Il y a un an, He Jiankui jeune chercheur chinois (ayant étudié la biologie et la génétique au sein des universités Rice et Stanford) détaillait dans une vidéo postée sur sa chaine Youtube les travaux conduits par ses soins. Sept couples sérodifférents (les hommes étaient séropositifs pour le VIH et les femmes séronégatives) ont été recrutés et intégrés dans un programme de Fécondation in vitro (FIV). Vingt-deux embryons ont été obtenus. Seize d’entre eux ont été modifiés par nucléases, de type CRISPR avec pour cible le gène CCR5 situé sur le chromosome 3. L’inactivation de ce gène a en effet été identifiée comme conférant une protection vis-à-vis de l’infection par le VIH. Onze embryons ont été réimplantés et pour deux implantations la grossesse a pu être menée jusqu’à son terme.
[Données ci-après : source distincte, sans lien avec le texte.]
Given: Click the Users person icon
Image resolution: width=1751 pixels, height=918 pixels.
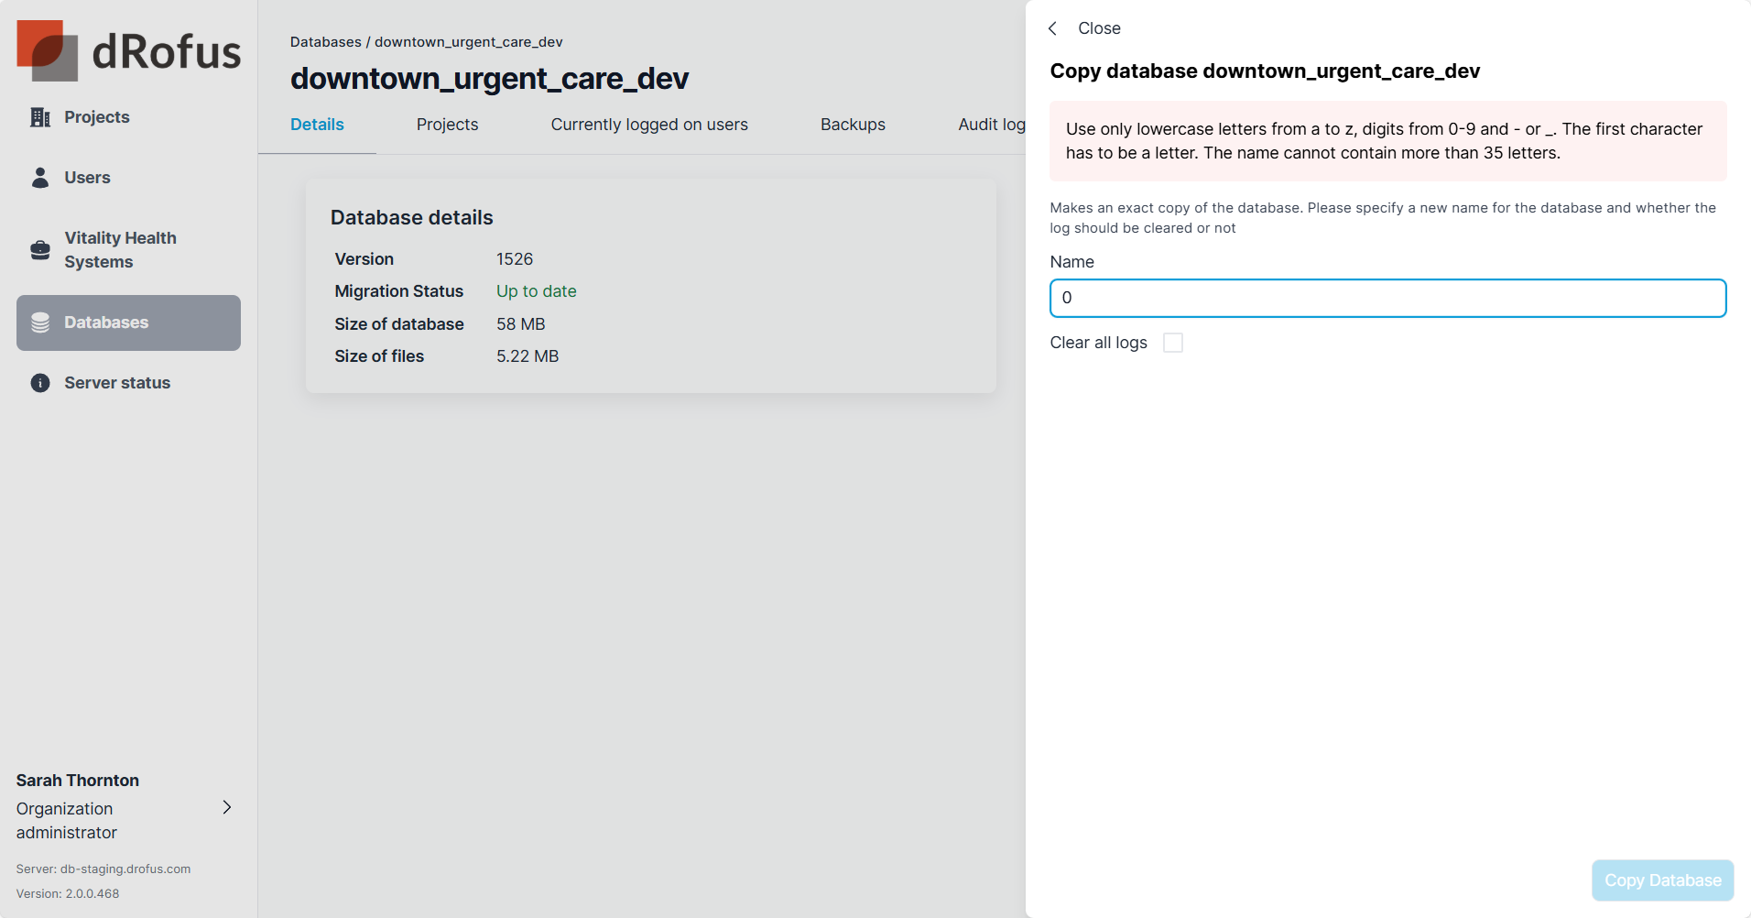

Et des jumelles sont nées dont les pseudonymes sont Lulu et Nana.

Protestations éthiques

L’annonce de cette expérience a suscité un vent de contestation au sein de la communauté scientifique. Il concernait notamment le caractère non éthique d’une expérience menée alors qu’il existe encore de nombreuses inconnues autour des conséquences de CRISPR-Cas9 dont la spécificité est loin d’être maîtrisée. Par ailleurs, beaucoup se sont interrogés sur l’indication choisie alors qu’il existe aujourd’hui des méthodes fiables pour éviter la transmission du VIH à l’enfant à naître.

Des travaux imparfaits

Ce choix pourrait être lié à des questions de recrutement : les couples concernés par la séropositivité rencontrent en Chine d’importantes difficultés pour accéder aux programmes d’Assistance médicale à la procréation. En acceptant de participer à cette expérience controversée, les couples volontaires ont pu dépasser ces obstacles souvent quasiment irréfragables. C’est un des enseignements d’un article qui vient d’être publié par la MIT Technology Review consacrée aux jumelles. Cette enquête propose également de larges extraits d’un manuscrit signé par He Jiankui probablement en vue d’une publication scientifique. Ce texte confirme les doutes exprimés par beaucoup de spécialistes : il apparaît en effet que les chercheurs n’ont pas réussi à reproduire la mutation du gène CCR5 visée. Les modifications obtenues sont comparables mais pas identiques, laissant donc un doute sur la protection des petites filles. Par ailleurs, des éléments présentés en annexe révèleraient que d’autres mutations ont été induites par le recours à CRISPR-Cas9 dont les conséquences ne sont pas aujourd’hui connues. Ces données ne pourront que conforter ceux qui, comme Jennifer Doudna, qui avec Emmanuelle Charpentier a contribué à l’identification de cette nouvelle technique d’édition du génome, plaident pour un meilleur encadrement de l’utilisation de cette méthode.